== ARTICLE ==
══════════
Les sociétés pastorales sont souvent affaiblies quand ces dernières sont absorbées par de grandes formations étatiques. Ce qui incite des individus à chercher de nouveaux moyens d’exploitation des ressources disponibles. Les cas les plus souvent répertoriés sont la création de réserves privées, de diverses sortes, à l’intérieur des terrains communaux, comme la construction de réservoirs d’eau et de clôtures pour exclure d’autres utilisateurs qui a été observée dans de nombreux contextes pastoraux en Ethiopie et en Afrique de l’Est. Ces investissements requièrent souvent des dépenses financières considérables. Ces initiatives excluent en fait les pauvres des ressources communes. L’accès équitable aux ressources vitales que sont les pâturages et l’eau, qui était une caractéristique centrale des sociétés pastorales dans cette partie du monde, semble désormais remis en question.

L’Etat peut s’approprier les droits fonciers pastoraux pour son usage personnel. Dans tous les cas, les sociétés pastorales n’ont plus accès à de larges bandes de terres, dont certaines renferment des ressources vitales et essentielles sans lesquelles des zones encore plus vastes deviennent inaccessibles. En vertu de la législation nationale, cette appropriation des terres s’est faite en toute légalité.
══════════
== Lignes du jeu de données ==

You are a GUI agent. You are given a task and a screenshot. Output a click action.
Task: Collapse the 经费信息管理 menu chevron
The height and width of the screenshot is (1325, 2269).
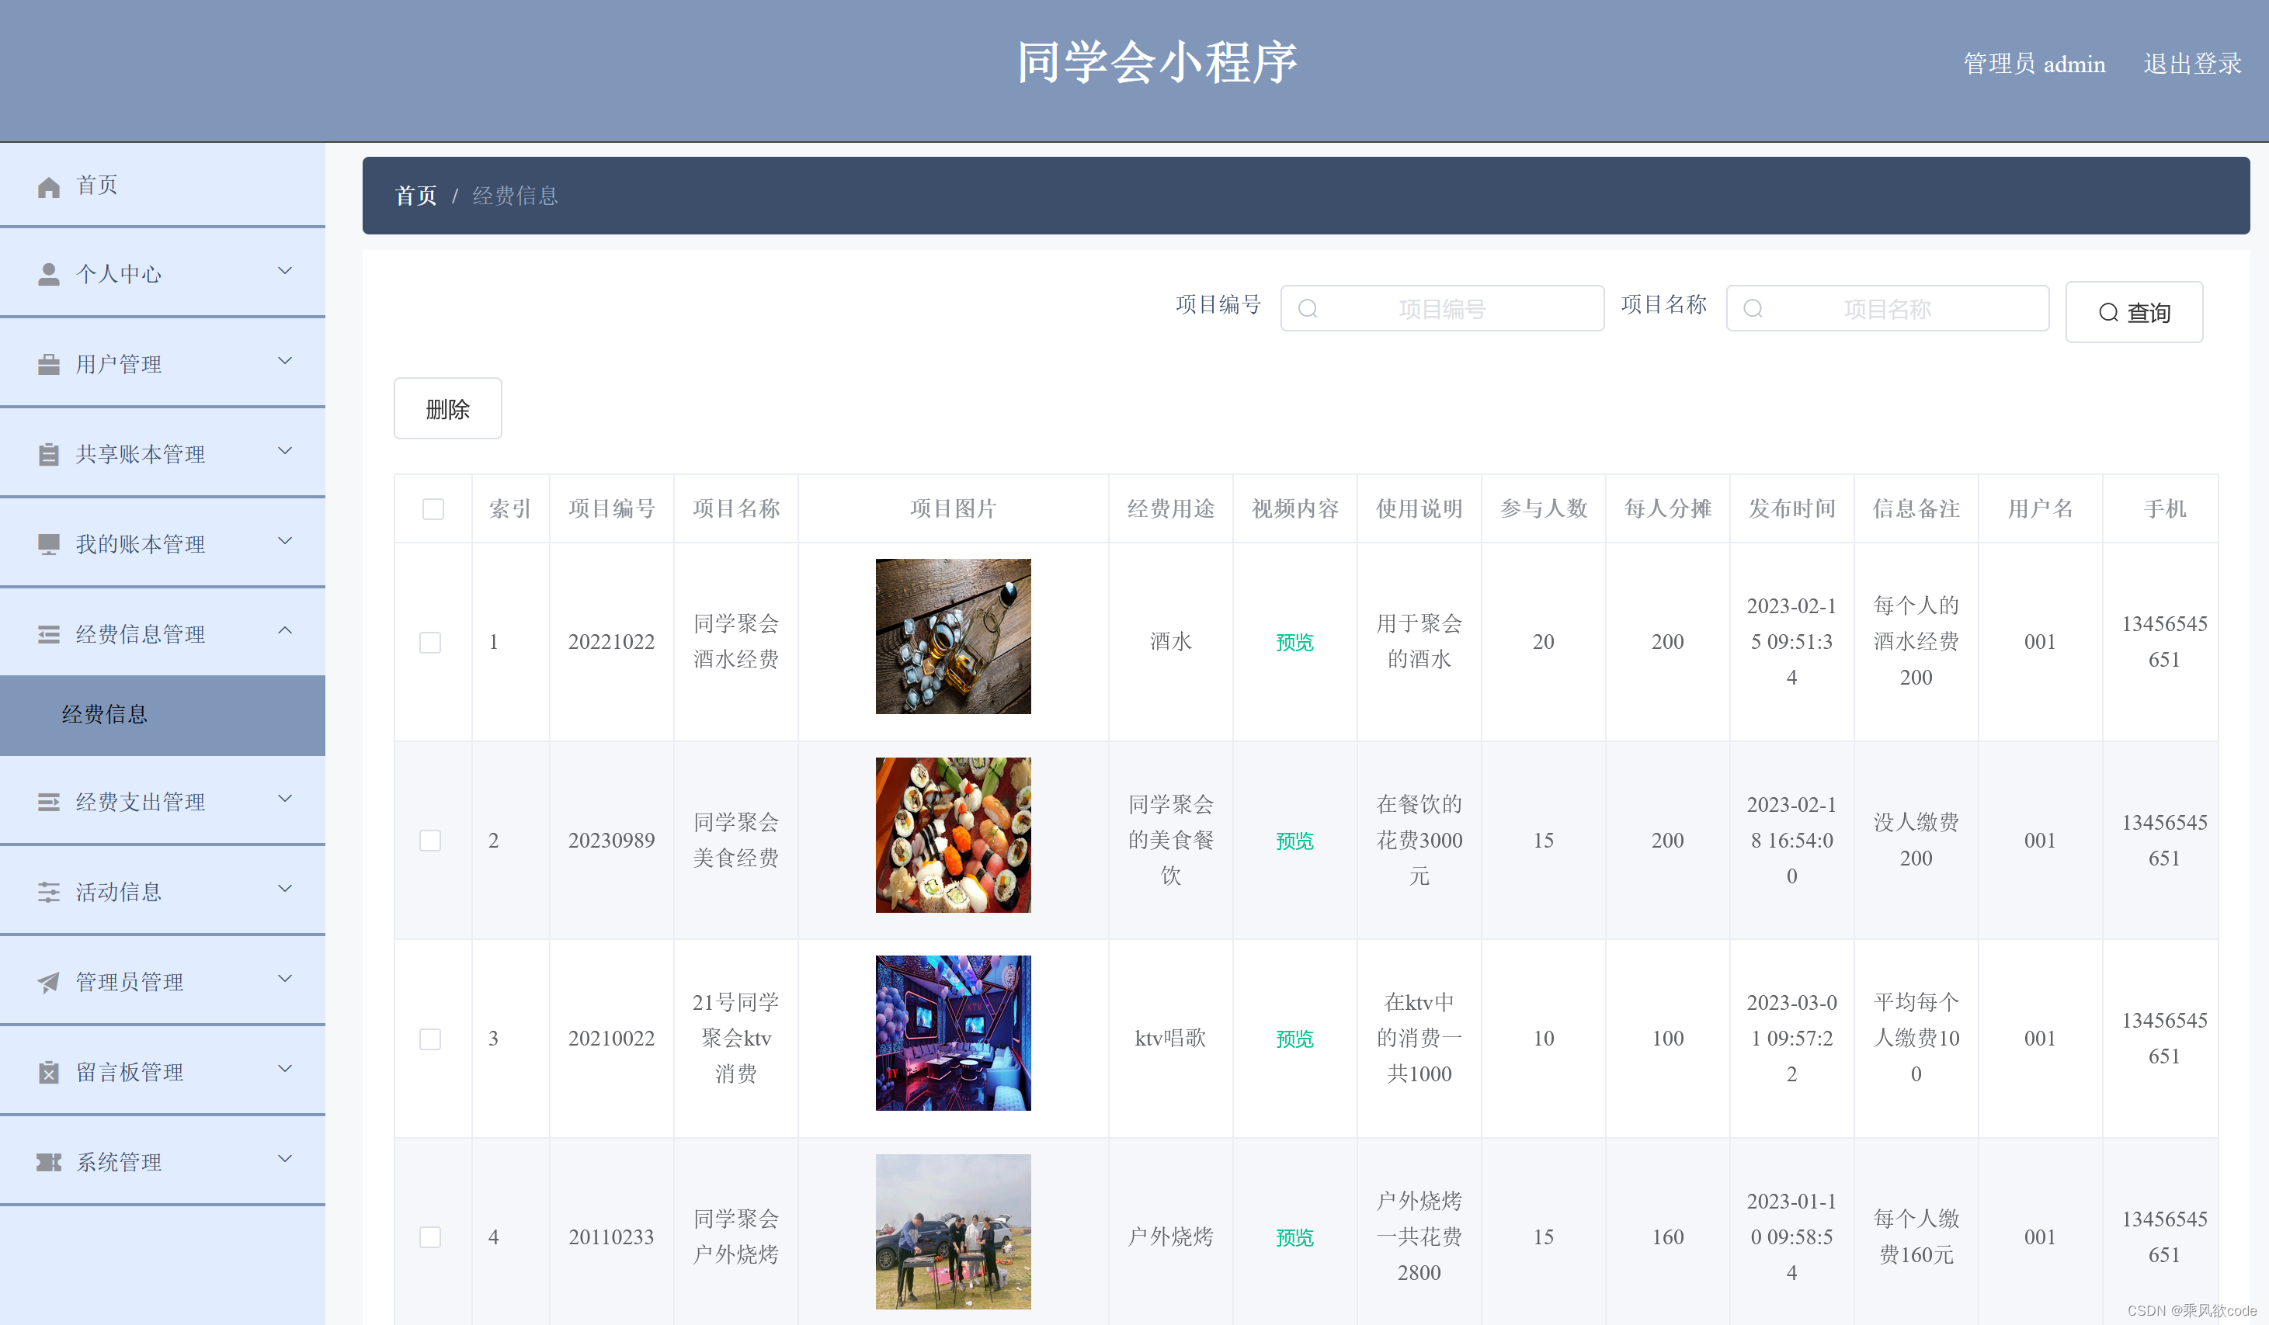coord(285,631)
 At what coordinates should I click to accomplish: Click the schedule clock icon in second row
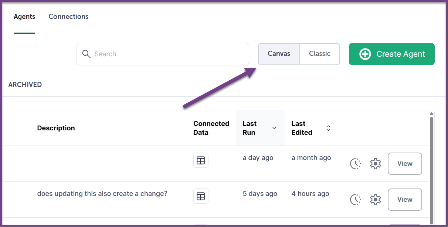pos(355,200)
══════════
D'après l'article sur les sociétés pastorales, quelles constructions servent à exclure d'autres utilisateurs des terrains communaux ?

== CORRIGÉ DE L'EXERCICE ==
Des réservoirs d'eau et des clôtures.